Я завязывал ей глаза, вел из комнаты в комнату, сжимая холодные пальцы. Мы петляли, кружили, заходили в одну спальню, в другую. Потом оказывались в гостиной, там стоял стол с черной скатертью, горели свечи. И пахло ладаном — для пущего эффекта. Это был очень правдивый запах.

Повязка падала на пол, Лидия озиралась в испуге. Спрашивала чуть слышно: — Что, уже? Уже, так быстро, все кончилось — навсегда?

Я лишь кивал, не отвечая, и показывал ей жестами — раздевайся! Она снимала одежду, путаясь в молниях и застежках. Я набрасывал ей на плечи балахон, такой же, как у меня. Надевал капюшон — он полностью скрывал ей лицо. Потом брал за руку и снова вел — по кругу, запутывая следы.

Теперь кругом была музыка — грустный, строгий орган. Балахон Лидии был из тонкого шелка — он ласкал, баловал тело. Чем дальше, тем увереннее становилась ее походка. Она понимала, что, умерев, станет со мной едина. В такой смерти для нее была жизнь. Не после, а именно в ней — сейчас!

Когда мы вновь оказывались в зале, запах ладана не пугал ее больше. Я заставлял ее лечь на стол, задирал балахон, оголял бедра.
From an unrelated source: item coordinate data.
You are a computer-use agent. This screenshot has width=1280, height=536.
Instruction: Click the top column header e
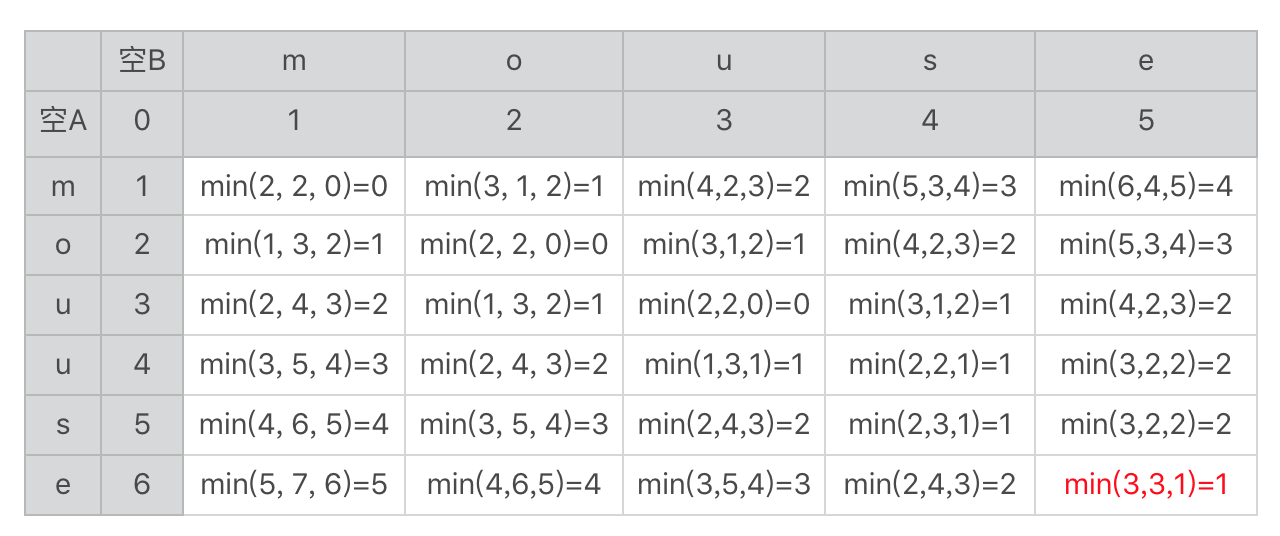tap(1145, 61)
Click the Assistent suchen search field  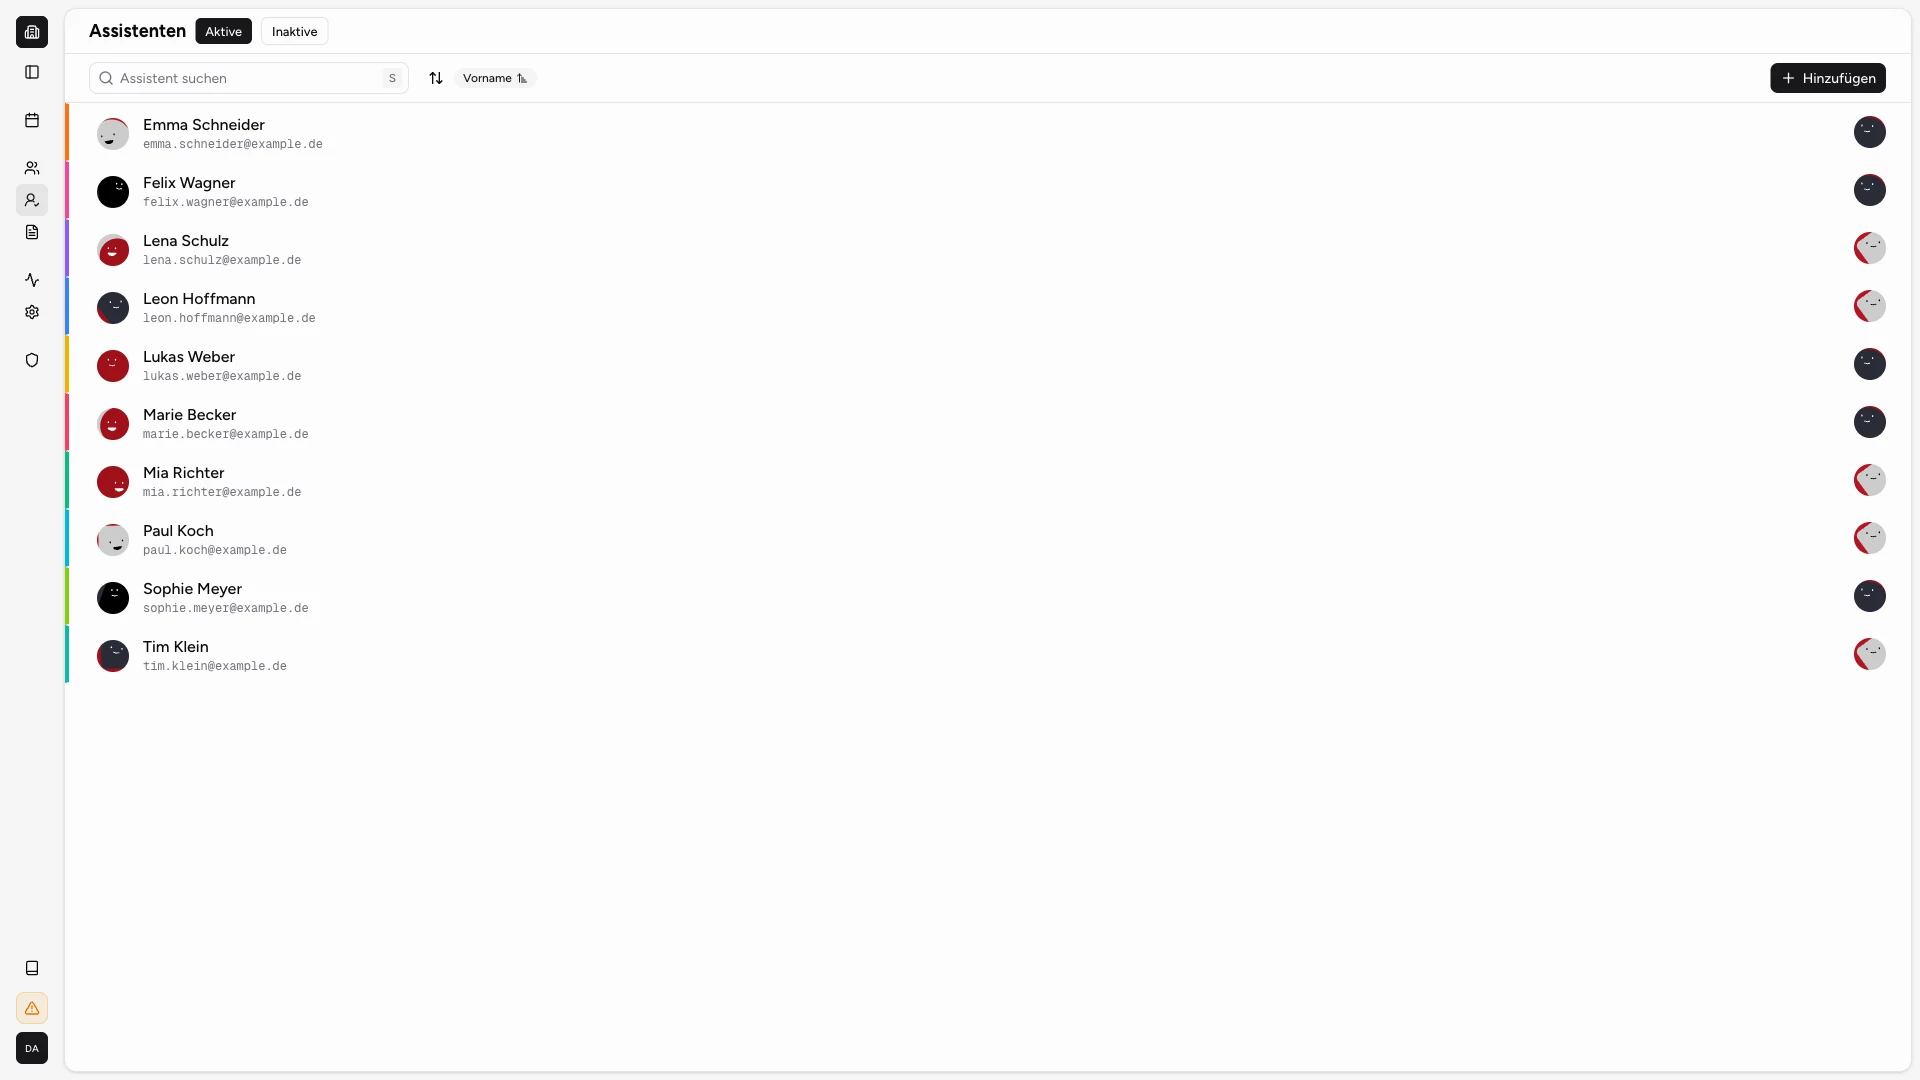pyautogui.click(x=248, y=78)
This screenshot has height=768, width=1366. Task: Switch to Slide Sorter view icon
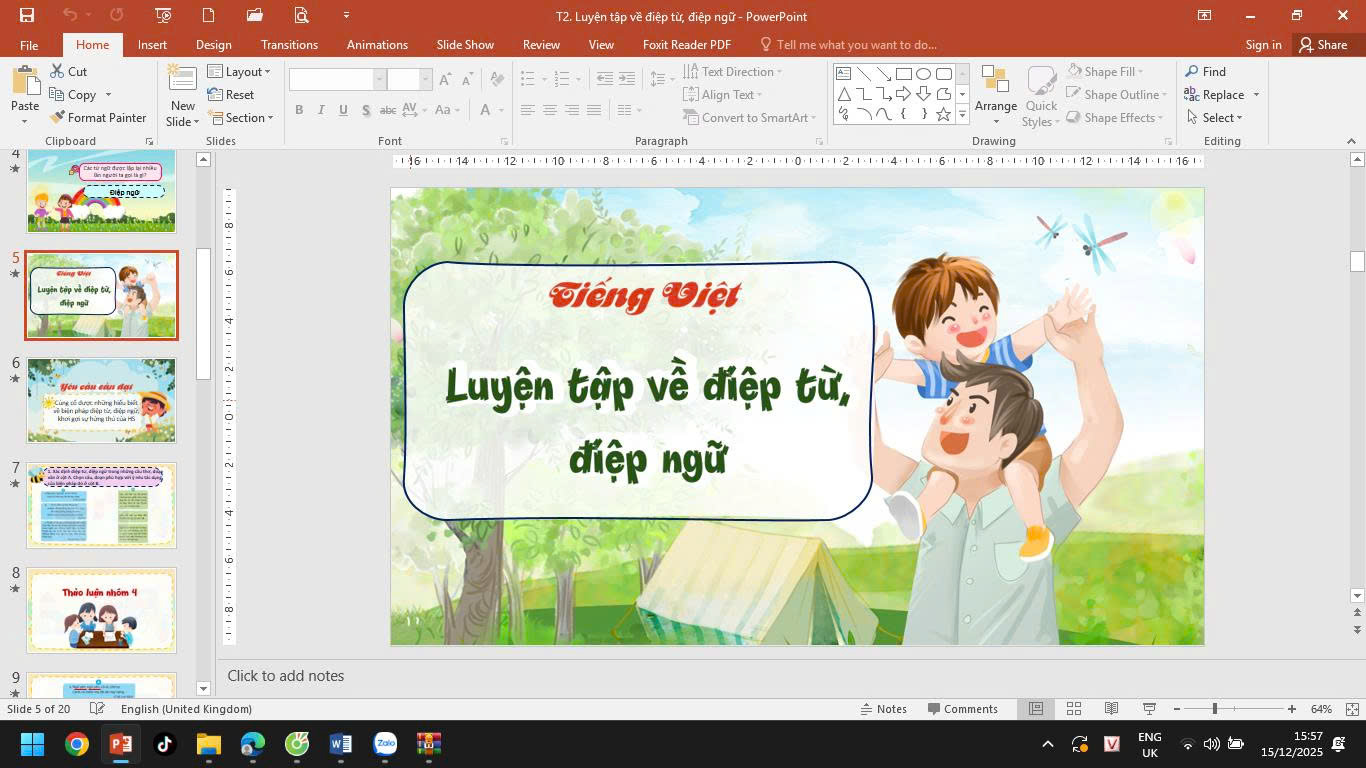[1074, 709]
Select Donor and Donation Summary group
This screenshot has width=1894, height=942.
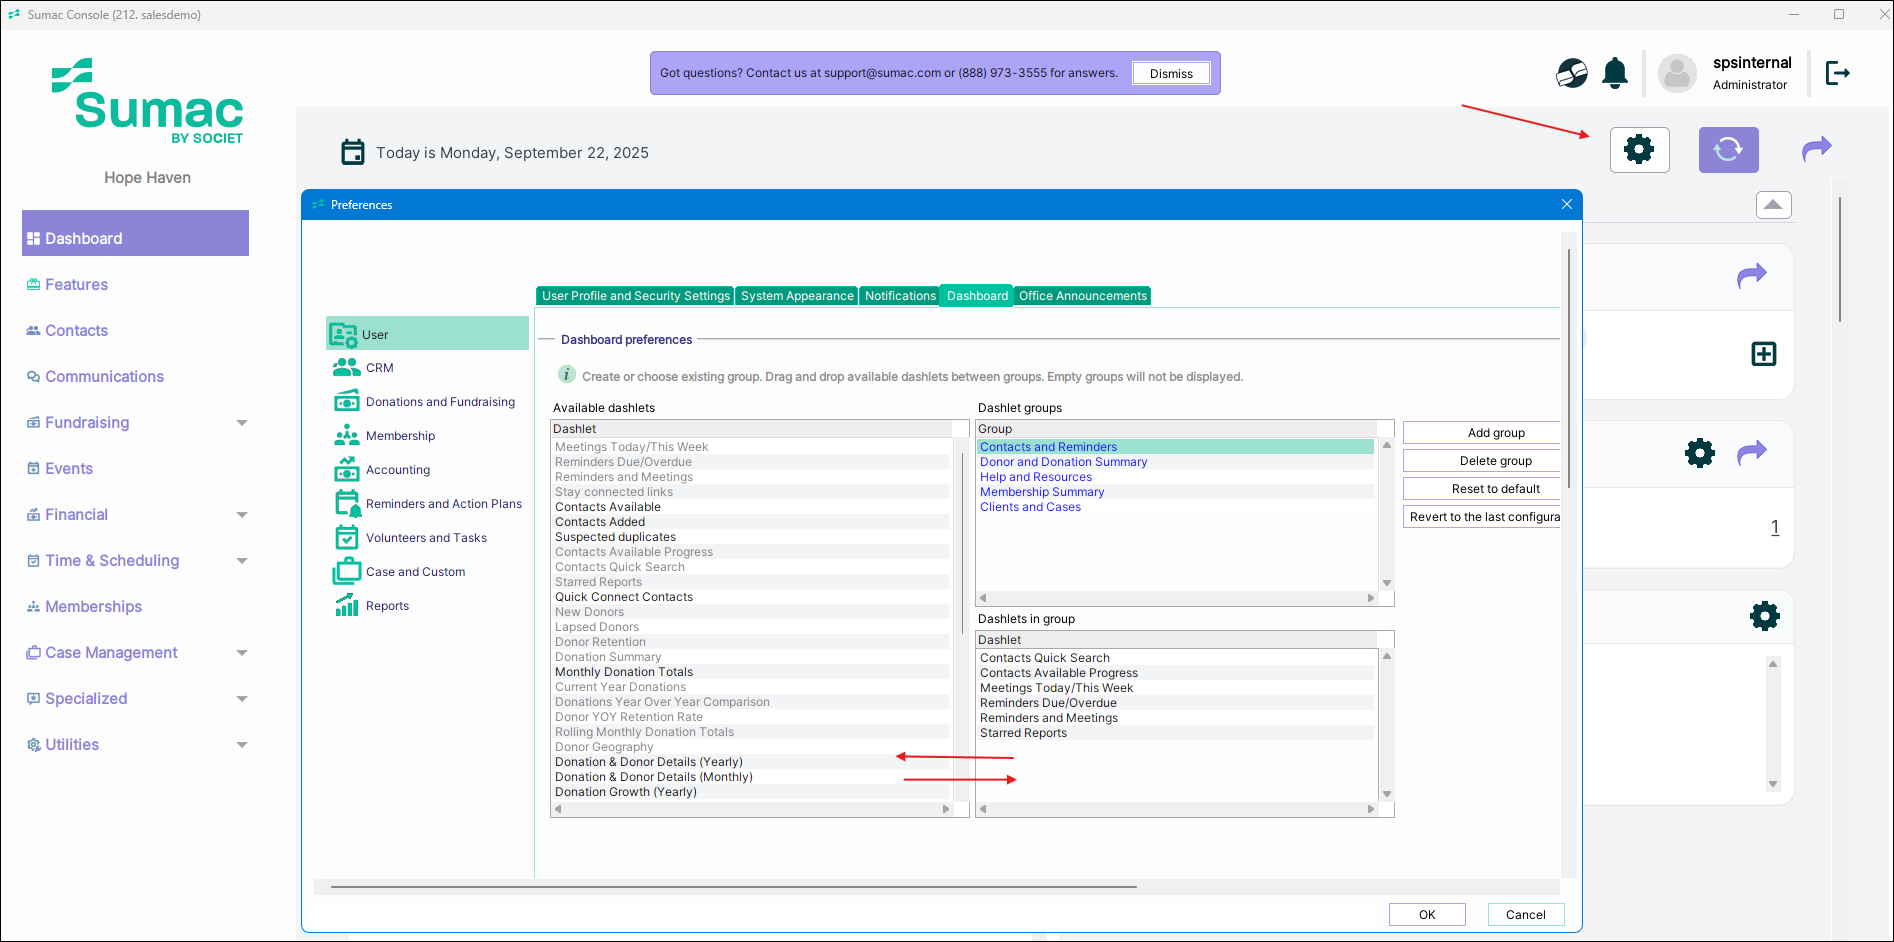[1063, 462]
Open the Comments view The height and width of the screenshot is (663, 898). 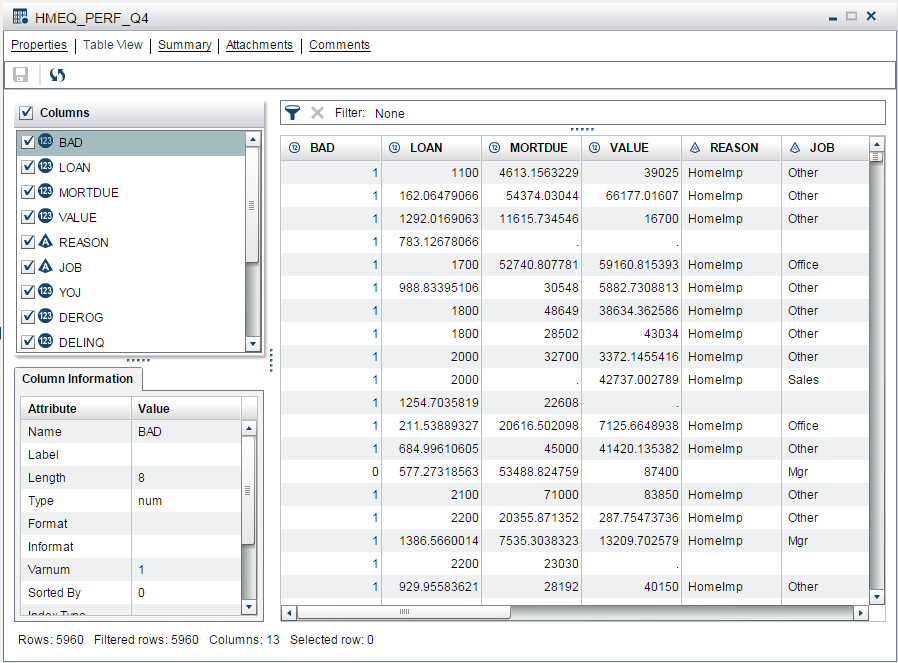pos(340,45)
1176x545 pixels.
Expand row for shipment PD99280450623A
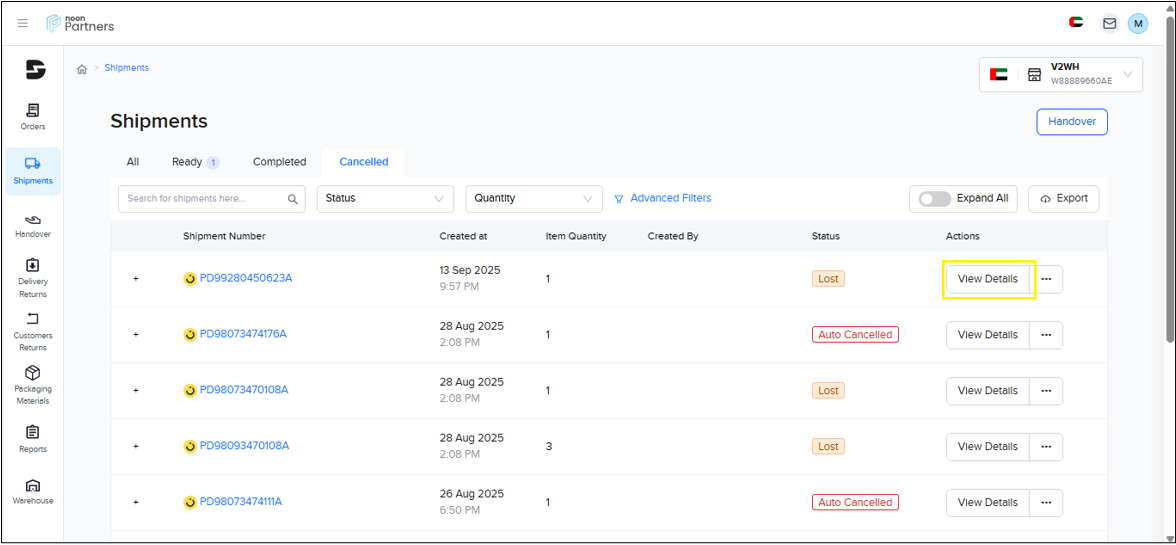click(x=136, y=278)
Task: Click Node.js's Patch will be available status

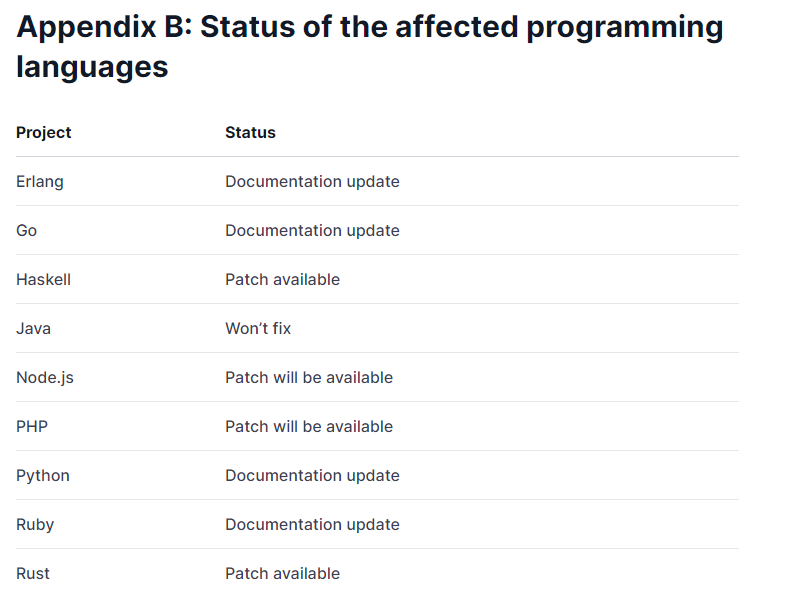Action: 309,377
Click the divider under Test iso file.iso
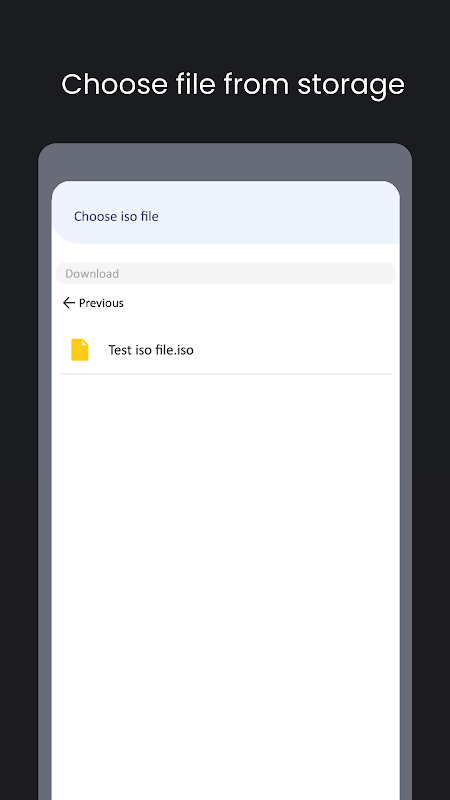 (226, 374)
Мы чувствовали торжественность минуты, это очень волновало обоих.

Кто ты теперь? — спрашивал я ее, и она отвечала: — Адель!

Кто ты на вкус? — допытывался я, и она повторяла: — Адель! — вся дрожа в предвкушении.

Проверим… — говорил я хрипло и проводил языком ей между ног. Ее стон звучал так искренне-страстно, что легко было представить и рождение, и смерть. И я брал ее — на черной скатерти, не снимая балахона…

Эта игра почти помогла мне, пусть ненадолго, поверить в нас вновь. Мы будто обрели наконец долгожданную близость. Или нашли объяснение — тому, для чего не нужно объяснений.

Но — и объяснение оставалось иллюзией. Вопрос «зачем» никогда не исчезает сам собой. От него не отделаться лицедейством, умолчанием, многозначительным взглядом.

Я знал это, но в моем знании не было прока. Поделиться им было не с кем — даже Семмант вряд ли понял бы, о чем я. Лишь призрак любви, быть может, отнесся бы ко мне с сочувствием, но он не посещал меня больше, мы были далеки друг от друга. Я уже забыл, как шелестят его одежды.

Стояла жара, начался июль. В раскаленном городе было пыльно, душно. Как никогда ранее, я ощущал устойчивость своей жизни — каждой из ее сторон. И еще я чувствовал, что обманут в чем-то, но жаловаться на это было глупо.

Я и не жаловался, понимая: никакое равновесие не длится долго. Видимость устойчивости — самая неустойчивая вещь на свете. И действительно, очень скоро мне предстояло убедиться в этом.